What needs to be done » Rewrite the lines from the one containing "Switch to the INSERT tab" through the one containing "Action: pyautogui.click(x=1096, y=244)", putting "Options menu" in place of "More menu" and keeping everything else the same. Leave out the pictures.

Task inputs »
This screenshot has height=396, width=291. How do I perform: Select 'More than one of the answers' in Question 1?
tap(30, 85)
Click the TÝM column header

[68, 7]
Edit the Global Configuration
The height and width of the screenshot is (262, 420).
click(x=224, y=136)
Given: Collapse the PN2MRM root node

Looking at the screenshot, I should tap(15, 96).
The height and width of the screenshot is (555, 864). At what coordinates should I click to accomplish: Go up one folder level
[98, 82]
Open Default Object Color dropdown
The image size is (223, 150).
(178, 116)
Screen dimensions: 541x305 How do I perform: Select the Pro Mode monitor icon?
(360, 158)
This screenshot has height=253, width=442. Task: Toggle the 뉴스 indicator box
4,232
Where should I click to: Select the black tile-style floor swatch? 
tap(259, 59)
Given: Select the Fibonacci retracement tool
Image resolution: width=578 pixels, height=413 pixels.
==
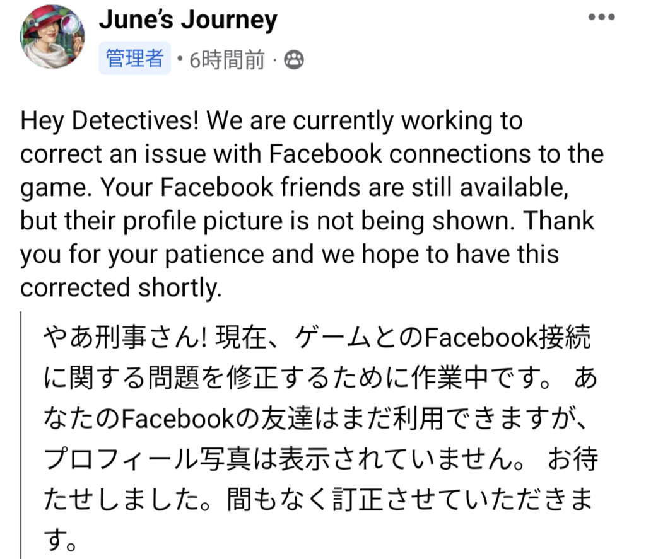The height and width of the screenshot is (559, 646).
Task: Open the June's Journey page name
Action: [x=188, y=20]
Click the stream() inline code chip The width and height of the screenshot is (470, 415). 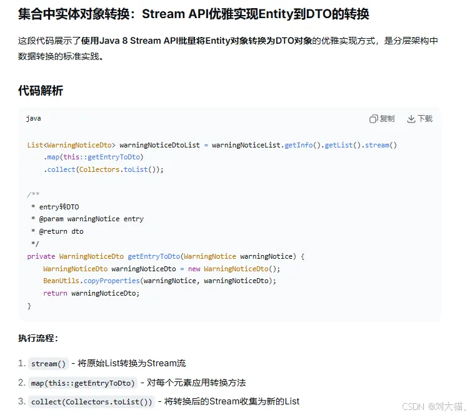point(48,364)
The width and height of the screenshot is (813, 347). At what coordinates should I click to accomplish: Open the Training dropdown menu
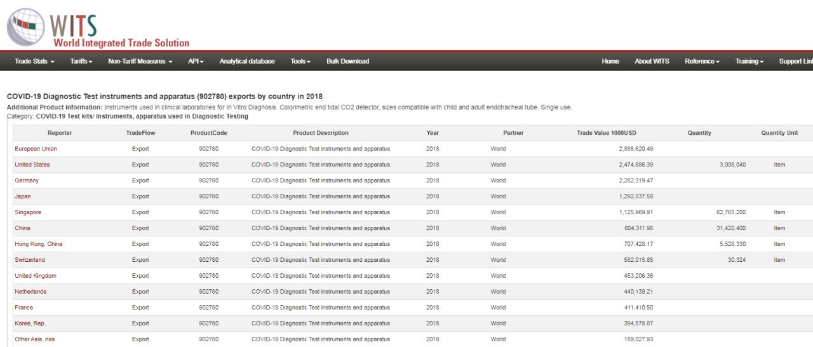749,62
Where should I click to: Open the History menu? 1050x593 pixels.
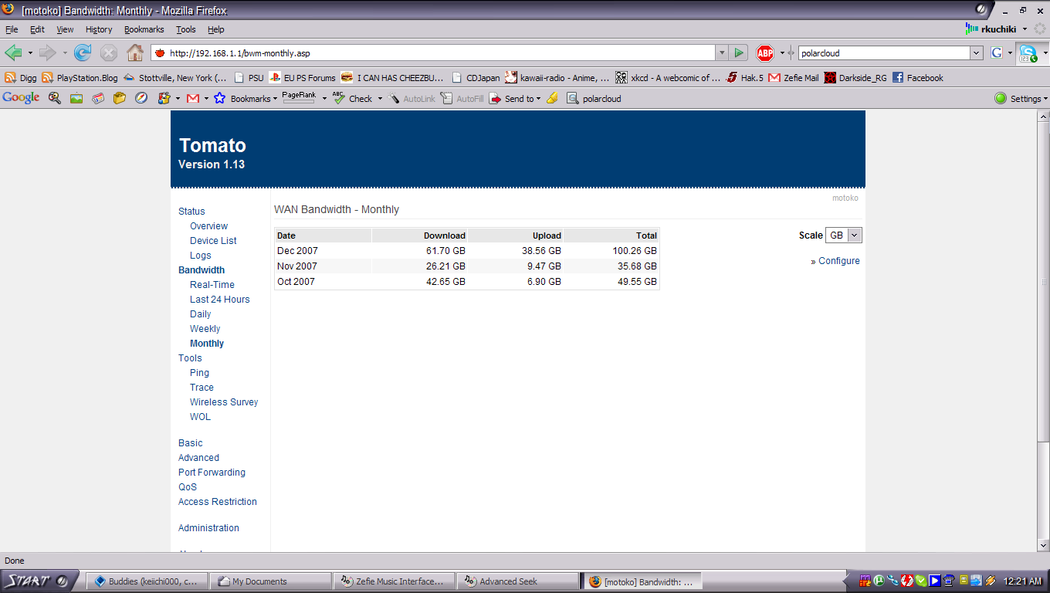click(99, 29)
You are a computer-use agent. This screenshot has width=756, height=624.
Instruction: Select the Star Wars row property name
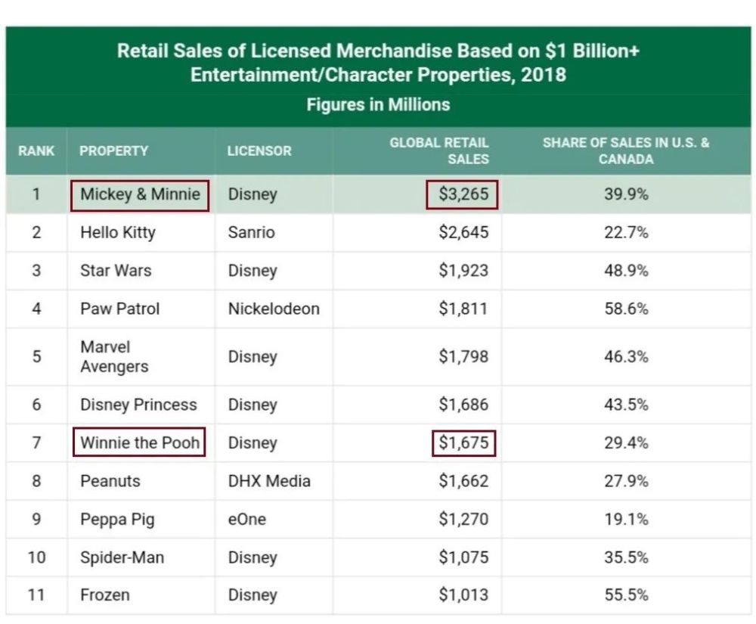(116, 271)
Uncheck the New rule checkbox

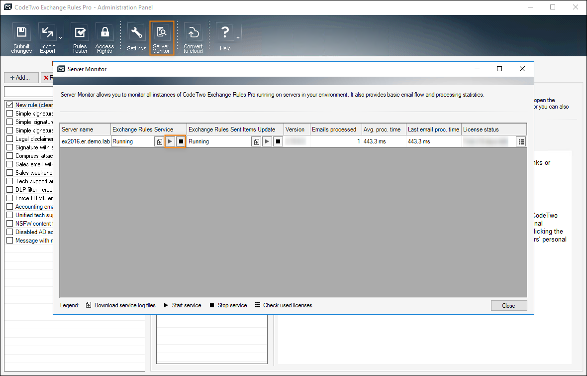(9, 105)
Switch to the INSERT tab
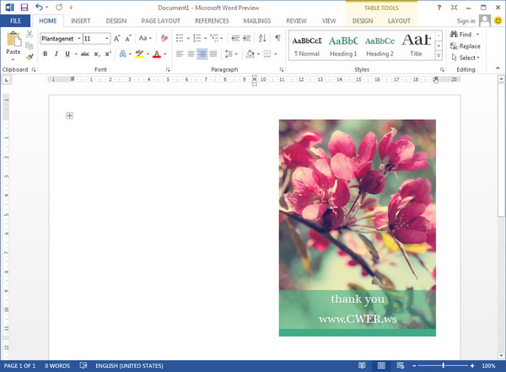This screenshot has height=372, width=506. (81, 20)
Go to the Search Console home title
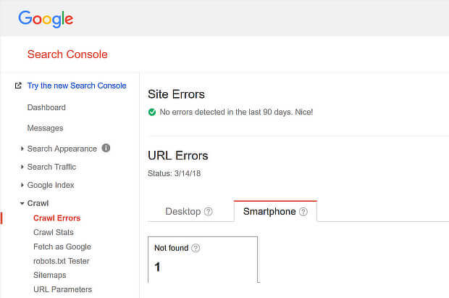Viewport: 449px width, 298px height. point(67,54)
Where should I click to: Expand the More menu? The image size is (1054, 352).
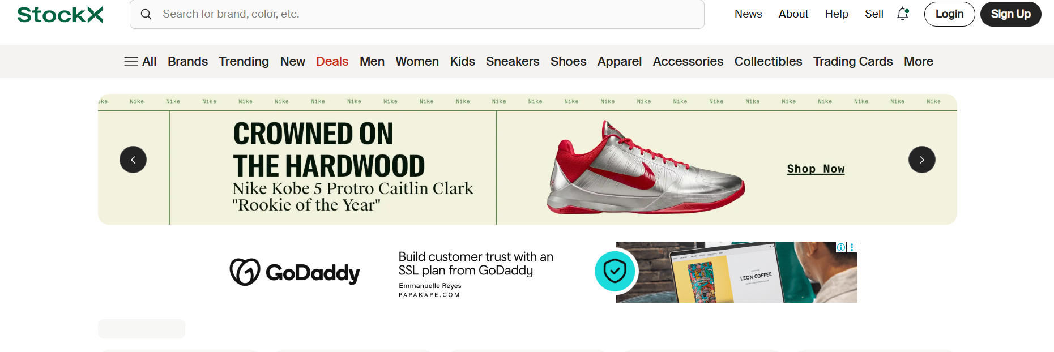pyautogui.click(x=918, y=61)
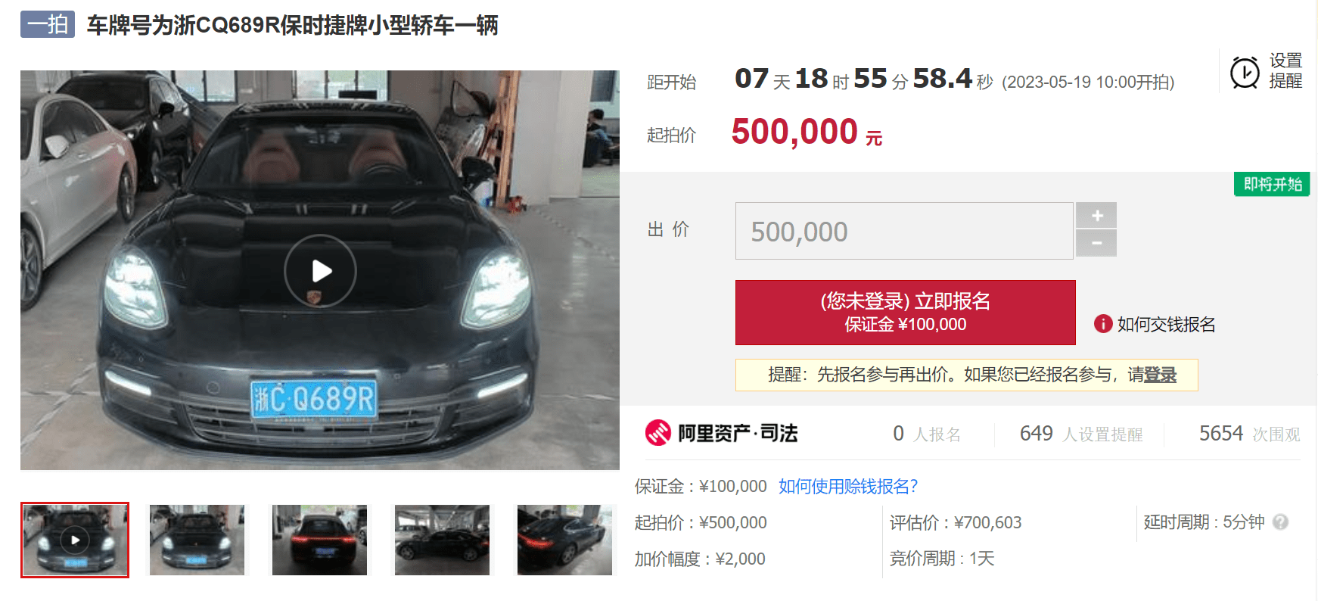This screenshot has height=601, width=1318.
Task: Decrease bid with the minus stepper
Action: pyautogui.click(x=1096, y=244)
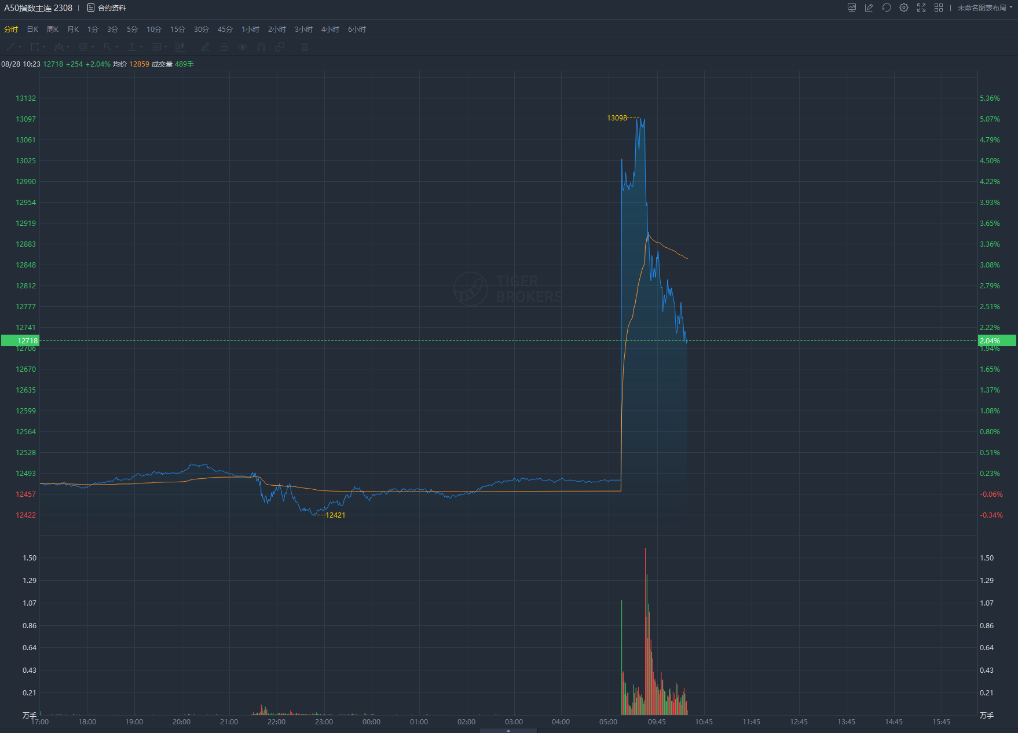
* * *
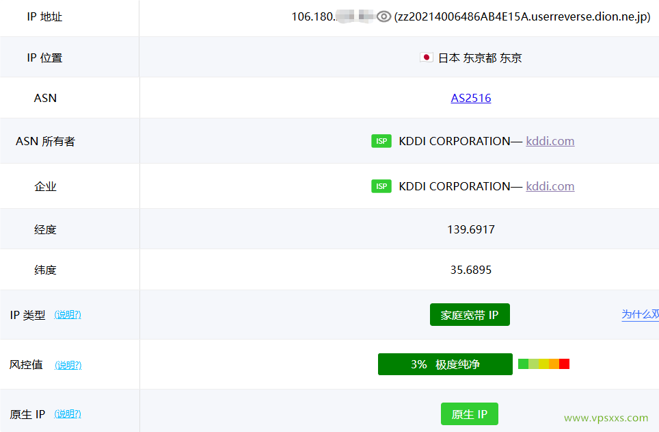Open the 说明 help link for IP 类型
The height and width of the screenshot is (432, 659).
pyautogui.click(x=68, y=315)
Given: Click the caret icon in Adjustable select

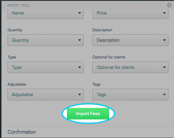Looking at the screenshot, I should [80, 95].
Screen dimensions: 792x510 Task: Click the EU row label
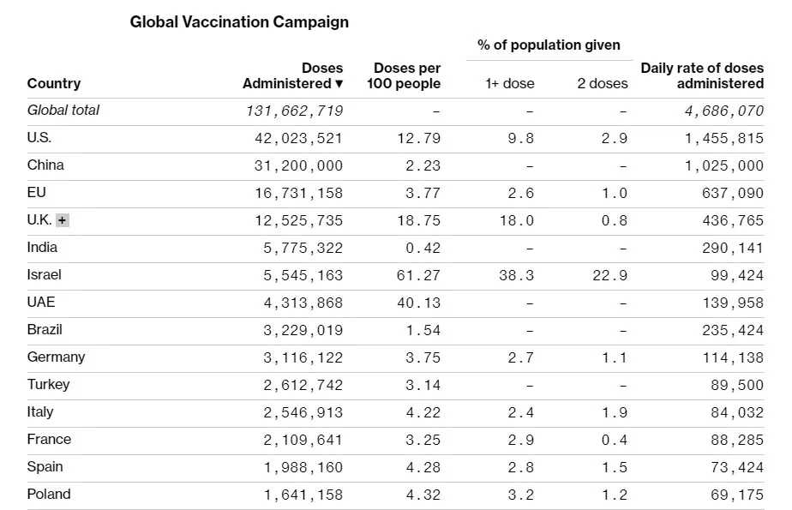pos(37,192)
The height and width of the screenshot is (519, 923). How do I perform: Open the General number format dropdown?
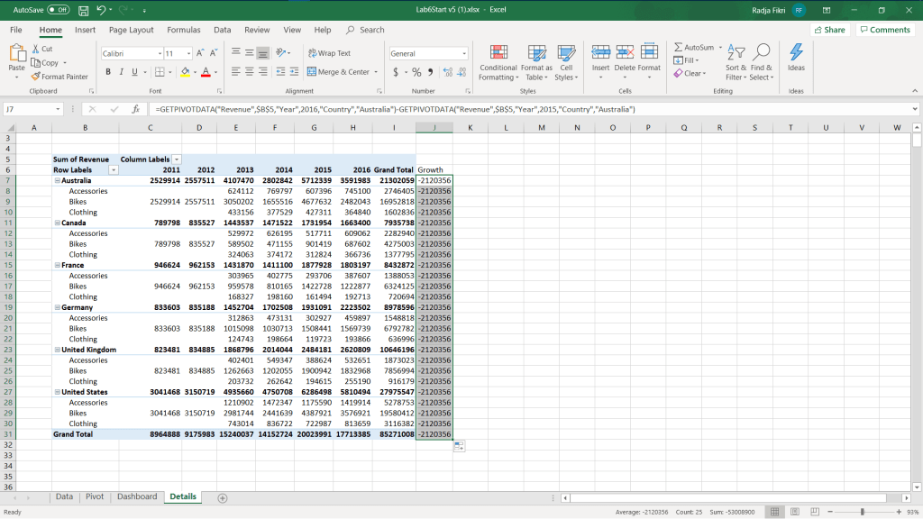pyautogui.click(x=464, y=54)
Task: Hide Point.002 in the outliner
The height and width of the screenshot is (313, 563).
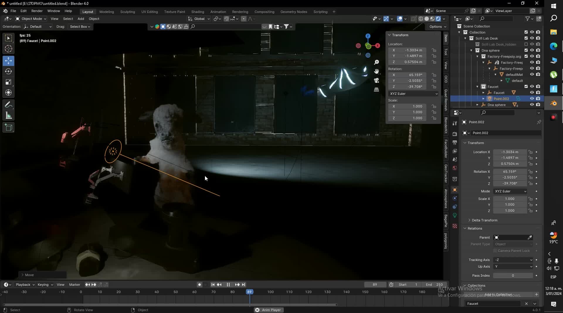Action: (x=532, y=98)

Correct answer »
Switch to the INSERT tab
This screenshot has height=372, width=506. (81, 20)
Go to the Search Console home title
Viewport: 449px width, 298px height. point(67,54)
Where should I click to: Expand the Options menu? The image size is (1054, 352).
pyautogui.click(x=918, y=61)
This screenshot has height=601, width=1318.
Task: Decrease bid with the minus stepper
Action: pyautogui.click(x=1096, y=244)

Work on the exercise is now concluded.